Bunun yerine, alarmların 7/24 çalıp, bana vücudumda bir şeylerin çok yanlış olduğunu söylemesi gibi. Sürekli bir şeyler ararım. Ne olduğunu bilmiyorum ama orada olduğundan eminim. Lenf düğümlerimi saat başı palpe ediyorum. Benlerimi her gün kontrol ederim. Sırf rahim ağzımı görmek için kendimi çubuk kraker haline getirdim. Bir keresinde gerçek bir göğüs yumruğu buldum ve tüm göğsüm siyah ve mavi olana kadar onu dürttü. Asla bitmez.

Her şey üçüncü sınıfta okulumun eve Reye sendromu hakkında bilgilendirici bir broşür göndermesiyle başladı. Çocuksu yenilmezlik anlayışımı paramparça eden bir nedenden dolayı ve bir vahiy vardı: Bazen insanlar ölür ve yetişkinlerin bu konuda yapabileceği hiçbir şey yoktur.

Takıntılarım büyüdükçe büyüdü. Yeni bir hastalığı öğrenir ve onu korku listeme eklerdim. Menenjit, lenfoma, ALS, deli dana - liste sonsuz ve her zaman aklımda.

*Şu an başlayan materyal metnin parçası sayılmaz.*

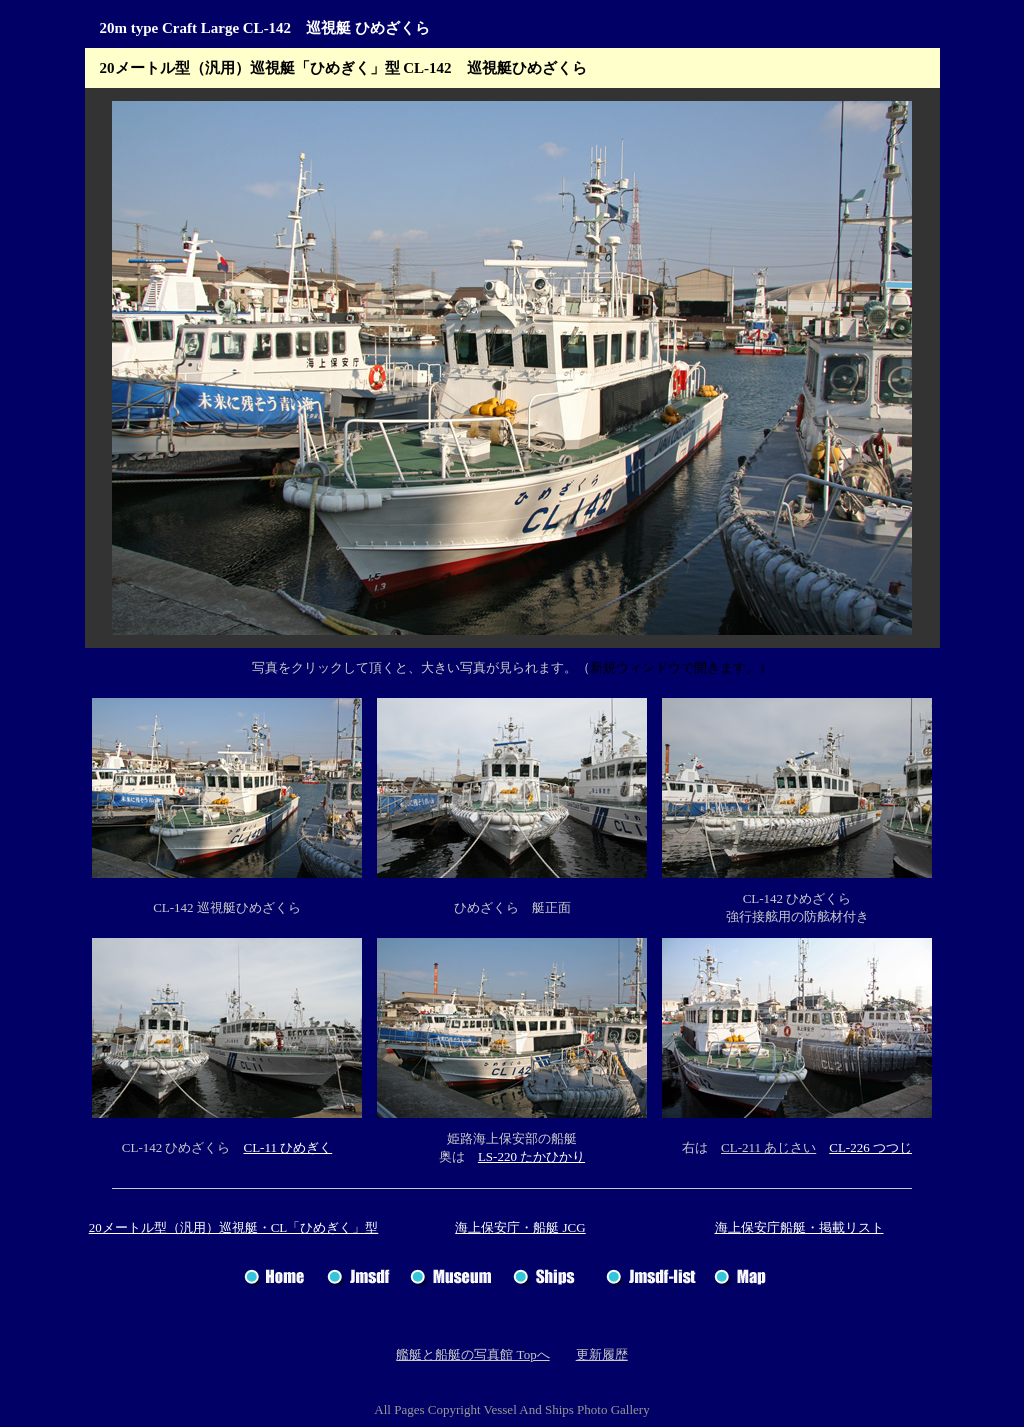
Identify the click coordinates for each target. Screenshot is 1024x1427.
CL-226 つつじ (870, 1147)
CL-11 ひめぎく (287, 1147)
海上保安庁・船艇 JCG (520, 1227)
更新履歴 (602, 1354)
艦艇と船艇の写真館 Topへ (472, 1354)
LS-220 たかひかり (531, 1156)
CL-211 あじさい (768, 1147)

Sağlık korkularından nasibimi aldım. İki meme yumruğu, fibroadenomlar, 10 yıl önce çıkarıldı. Ayrıca 10 cm'lik bir endometriyal kist sol yumurtalıkımı tahrip etti çünkü semptomlarımı ciddiye alacak bir doktor bulmak altı yıl sürdü. Kitleyi görmek için tek gereken basit bir ultrasondu. Korkunçtu.

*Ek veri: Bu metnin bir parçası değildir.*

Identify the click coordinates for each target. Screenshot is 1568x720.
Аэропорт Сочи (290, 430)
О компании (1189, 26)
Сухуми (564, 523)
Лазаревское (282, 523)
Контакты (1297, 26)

Bir terapist görüyorum. Bir psikiyatrım var. Pek çok ilacı denedim ve ayakta yoğun bir OKB programından geçtim. Programda benimle birlikte sadece bir hipokondri hastası vardı ve danışmanlar bizimle ne yapacaklarını bilmiyor gibiydi. Bizi "duyarsızlaştırmak" ve bizi daha az endişelendirmek için sağlıkla ilgili web sitelerini ziyaret etmek için çok zaman harcandı. Dürüst olmak gerekirse, çok tuhaftı.

Egzersiz ve meditasyon kesinlikle yardımcı oluyor, ancak işlevini yerine getiremeyeceğim bir şeylerin yanlış olduğuna çok ikna olduğum günler var. Kapattım. Ayrılıyorum. Sadece radardan düştüm. Kocam tüm ebeveynlik sorumluluklarını tek başına üstlenir ve bu adil değil. İnanılmaz derecede destekleyicidir, ancak sabrı bile zayıflar.

Sonra depresyon geliyor çünkü eş ve ebeveyn olarak yine başarısız oldum. Terapistim ve psikiyatristim amigo takımım olarak burada görev yapıyor, kendimi tozdan arındırmamı ve hayatımı yeniden düzenlememi söylüyor. Ama ne hayat? Neredeyse 20 yıllık korku içinde yuvarlanmanın ardından, pek bir hayatım kalmadı. Bu tam olarak doğru değil. Harika kocam ve kızım var, ama bunun ötesinde pek bir şeye sahip değilim ve bu utanç verici.

Şu anda, topluluğumla bağlantı kurmaya çalışmak ve daha fazla dışarı çıkmak gibi küçük hedefler koyuyorum. Bazen gerekli olan tek şey Facebook'ta bir şeyi "beğenmektir". Başka bir ayakta tedavi programına bakıyorum ve hala doğru ilaç kombinasyonunu arıyorum.

Bu noktada iyileşmeyi beklemiyorum, ama umarım bir gün hastalıkla huzur bulacağım. Ne de olsa, bir noktada vücudumun beni hayal kırıklığına uğratması kaçınılmazdır ve tek umduğum şey, beni sevenler tarafından çevrelenmiş ve desteklenmiş olmamdır. Ve hayatımı saklanarak geçirirsem bu olamaz.

Bu yüzden bugün hedefim kafamı dışarı çıkarmak ve dünyadaki diğer hipokondri hastaları ile bağlantı kurmak. Ayrıca okuyucuları akıl hastalığının neye benzediği konusunda eğitmek için küçük bir rol oynadığımı umuyorum. Herkes için farklıdır, ancak hepimizin hakkında konuşmaya utandığımız bir mücadeledir.

Bugün üzerime düşeni yaptım; Umarım ivmeyi devam ettirebilirim.